The enzymes of the family of tRNA synthetases perform their functions with high precision by synchronously recognizing the anticodon region and the aminoacylation region, which are separated by ?70 in space. This precision in function is brought about by establishing good communication paths between the two regions. We have modeled the structure of the complex consisting of Escherichia coli methionyl-tRNA synthetase (MetRS), tRNA, and the activated methionine. Molecular dynamics simulations have been performed on the modeled structure to obtain the equilibrated structure of the complex and the cross-correlations between the residues in MetRS have been evaluated. Furthermore, the network analysis on these simulated structures has been carried out to elucidate the paths of communication between the activation site and the anticodon recognition site. This study has provided the detailed paths of communication, which are consistent with experimental results. Similar studies also have been carried out on the complexes (MetRS + activated methonine) and (MetRS + tRNA) along with ligand-free native enzyme.

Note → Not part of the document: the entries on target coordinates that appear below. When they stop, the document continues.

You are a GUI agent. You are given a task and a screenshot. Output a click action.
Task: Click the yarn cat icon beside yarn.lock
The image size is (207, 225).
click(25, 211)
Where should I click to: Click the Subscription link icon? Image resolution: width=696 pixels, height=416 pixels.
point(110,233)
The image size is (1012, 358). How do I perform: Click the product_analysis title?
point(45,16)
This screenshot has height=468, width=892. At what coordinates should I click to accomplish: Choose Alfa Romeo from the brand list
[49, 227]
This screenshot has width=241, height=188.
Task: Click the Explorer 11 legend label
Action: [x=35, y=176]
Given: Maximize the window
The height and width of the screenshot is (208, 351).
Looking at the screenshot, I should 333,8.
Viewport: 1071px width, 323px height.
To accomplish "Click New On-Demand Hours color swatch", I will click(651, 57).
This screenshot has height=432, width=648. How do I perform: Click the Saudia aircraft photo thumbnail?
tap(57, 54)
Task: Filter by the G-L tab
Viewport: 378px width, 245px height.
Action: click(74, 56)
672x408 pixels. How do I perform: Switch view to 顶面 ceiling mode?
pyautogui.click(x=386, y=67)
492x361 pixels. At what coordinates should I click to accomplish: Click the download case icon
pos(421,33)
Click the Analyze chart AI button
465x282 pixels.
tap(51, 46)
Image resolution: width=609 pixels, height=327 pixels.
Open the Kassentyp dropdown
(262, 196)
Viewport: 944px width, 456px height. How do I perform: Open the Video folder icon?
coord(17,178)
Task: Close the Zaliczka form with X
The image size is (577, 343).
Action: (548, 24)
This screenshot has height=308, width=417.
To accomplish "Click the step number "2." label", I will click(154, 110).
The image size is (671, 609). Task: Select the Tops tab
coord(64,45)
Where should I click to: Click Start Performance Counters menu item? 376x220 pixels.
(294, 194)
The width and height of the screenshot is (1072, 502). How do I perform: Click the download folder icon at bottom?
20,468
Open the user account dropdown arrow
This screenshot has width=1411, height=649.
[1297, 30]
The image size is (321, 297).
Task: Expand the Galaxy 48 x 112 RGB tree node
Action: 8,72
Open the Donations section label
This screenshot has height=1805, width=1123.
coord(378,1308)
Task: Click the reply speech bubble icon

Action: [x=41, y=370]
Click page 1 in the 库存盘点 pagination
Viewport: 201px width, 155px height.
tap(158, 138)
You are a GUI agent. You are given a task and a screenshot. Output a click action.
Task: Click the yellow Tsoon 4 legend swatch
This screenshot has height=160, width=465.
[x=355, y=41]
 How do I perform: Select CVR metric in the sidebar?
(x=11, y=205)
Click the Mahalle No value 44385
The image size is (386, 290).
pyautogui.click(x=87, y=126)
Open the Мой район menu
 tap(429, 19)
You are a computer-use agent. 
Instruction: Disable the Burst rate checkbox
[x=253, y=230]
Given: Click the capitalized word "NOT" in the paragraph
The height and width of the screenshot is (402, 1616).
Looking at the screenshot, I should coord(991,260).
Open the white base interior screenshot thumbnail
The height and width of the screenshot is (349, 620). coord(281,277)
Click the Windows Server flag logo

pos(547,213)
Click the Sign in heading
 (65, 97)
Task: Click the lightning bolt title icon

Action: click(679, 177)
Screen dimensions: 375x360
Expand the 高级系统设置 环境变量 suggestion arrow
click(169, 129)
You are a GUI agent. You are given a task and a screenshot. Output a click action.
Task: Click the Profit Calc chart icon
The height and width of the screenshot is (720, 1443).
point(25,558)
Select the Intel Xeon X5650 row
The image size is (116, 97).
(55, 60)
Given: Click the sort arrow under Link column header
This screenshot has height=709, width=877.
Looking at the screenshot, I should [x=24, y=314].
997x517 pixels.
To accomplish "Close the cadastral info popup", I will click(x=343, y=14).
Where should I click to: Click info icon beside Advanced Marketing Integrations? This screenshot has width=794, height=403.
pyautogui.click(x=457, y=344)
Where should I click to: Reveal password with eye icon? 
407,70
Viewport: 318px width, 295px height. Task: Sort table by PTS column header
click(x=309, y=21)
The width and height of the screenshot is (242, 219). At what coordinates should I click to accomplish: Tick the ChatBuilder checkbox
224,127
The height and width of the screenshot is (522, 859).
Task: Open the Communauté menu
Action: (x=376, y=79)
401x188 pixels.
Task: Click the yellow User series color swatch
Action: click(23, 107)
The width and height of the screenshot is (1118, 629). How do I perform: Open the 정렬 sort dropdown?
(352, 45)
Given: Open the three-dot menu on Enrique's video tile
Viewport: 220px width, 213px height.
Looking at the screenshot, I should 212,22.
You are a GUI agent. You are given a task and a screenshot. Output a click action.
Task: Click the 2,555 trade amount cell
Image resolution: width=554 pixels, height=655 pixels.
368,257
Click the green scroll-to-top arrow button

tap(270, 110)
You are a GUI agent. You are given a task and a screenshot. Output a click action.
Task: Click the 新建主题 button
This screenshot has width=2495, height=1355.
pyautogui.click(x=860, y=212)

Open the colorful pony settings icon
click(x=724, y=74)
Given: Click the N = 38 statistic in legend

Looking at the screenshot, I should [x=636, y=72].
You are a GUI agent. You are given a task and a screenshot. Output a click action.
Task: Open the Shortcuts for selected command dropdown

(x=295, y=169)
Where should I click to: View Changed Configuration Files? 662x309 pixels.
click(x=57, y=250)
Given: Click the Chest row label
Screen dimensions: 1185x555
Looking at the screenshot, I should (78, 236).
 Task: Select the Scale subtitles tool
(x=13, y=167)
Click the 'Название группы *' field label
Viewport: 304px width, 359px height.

A comparison of the paths derived from the four simulations clearly has shown that the communication path is strongly correlated and unique to the enzyme complex, which is bound to both the tRNA and the activated methionine. The details of the method of our investigation and the biological implications of the results are presented in this article. The method developed here also could be used to investigate any protein system where the function takes place through long-distance communication.

Item Type: Journal Article
Additional Information: Copyright of this article belongs to National Academy of Sciences of the USA.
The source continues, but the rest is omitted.